オハイオ州ヤングスタウン(Youngstown)生まれ、ペンシルベニア州ニューキャッスル育ち。
ペンネームとして他に、ロバート・キャッスル(Robert Castle)、ロバート・ウェントワース(Robert Wentworth)、S・M・テネショー(S.M. Tenneshaw)などがある。またホラー作品専用のペンネームにヒュー・デイヴィッドスン(Hugh Davidson)がある。ハウスネーム(複数作家の共有ペンネーム)にウィル・ガース(Will Garth)、ジョン・S・エンディコット(John S. Endicott)、アレクサンダー・ブレイド(Alexander Blade)がある。「キャプテン・フューチャー」専用のハウスネームとしてブレット・スターリング(Brett Sterling)がある。
妻はSF作家のリイ・ブラケット。
ハミルトン作品の邦訳第一号は国枝史郎訳のアンソロジー「恐怖街」(1939年、松光書院)に収載された「獣人」(Beasts That Once Were Men、1936年) である[1]。

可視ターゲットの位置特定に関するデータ
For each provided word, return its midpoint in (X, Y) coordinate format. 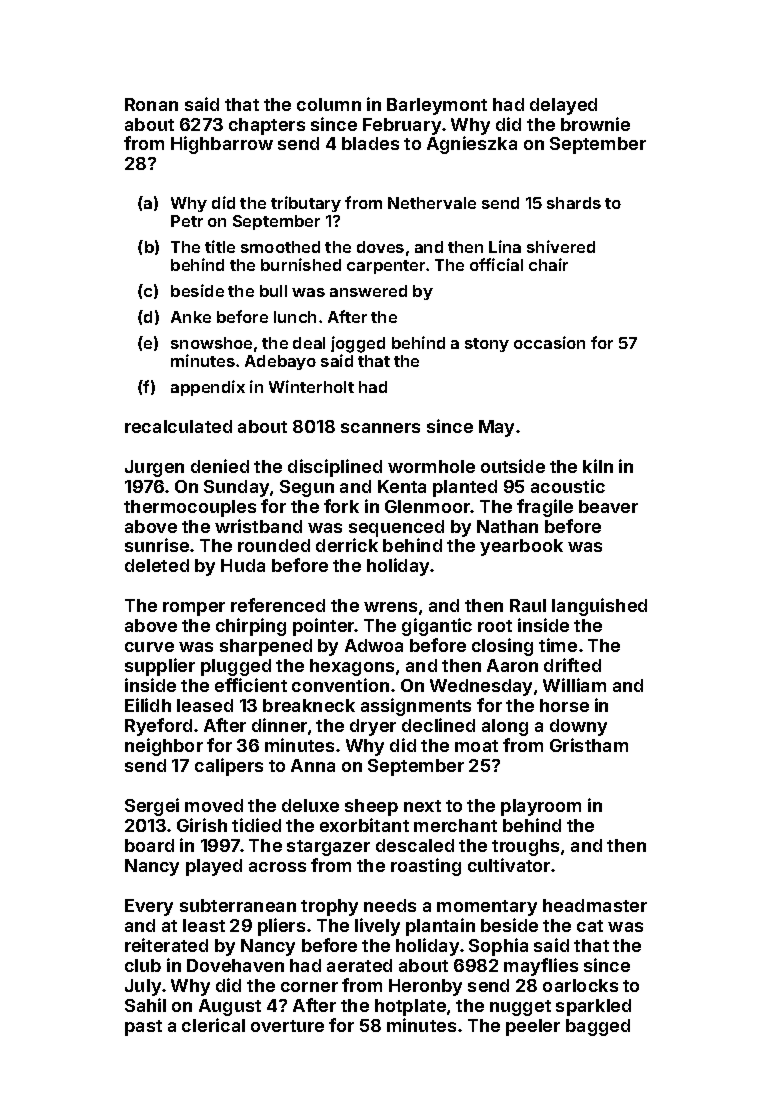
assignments (416, 707)
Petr (187, 221)
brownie (595, 124)
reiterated (166, 945)
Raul (528, 605)
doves (380, 247)
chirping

ねらい →
ハミルトンについての本文をもとに答えてください。
(a) 育った土地はどこですか。
(b) ホラー作品専用のペンネームは何ですか。
(c) ハミルトン作品の邦訳第一号は何という作品で、どのアンソロジーに収載されましたか。
これらのレコードは本文とは別の資料です。

本演習の結果 →
(a) ペンシルベニア州ニューキャッスル
(b) ヒュー・デイヴィッドスン(Hugh Davidson)
(c) 「獣人」(Beasts That Once Were Men)で、国枝史郎訳のアンソロジー「恐怖街」に収載されました。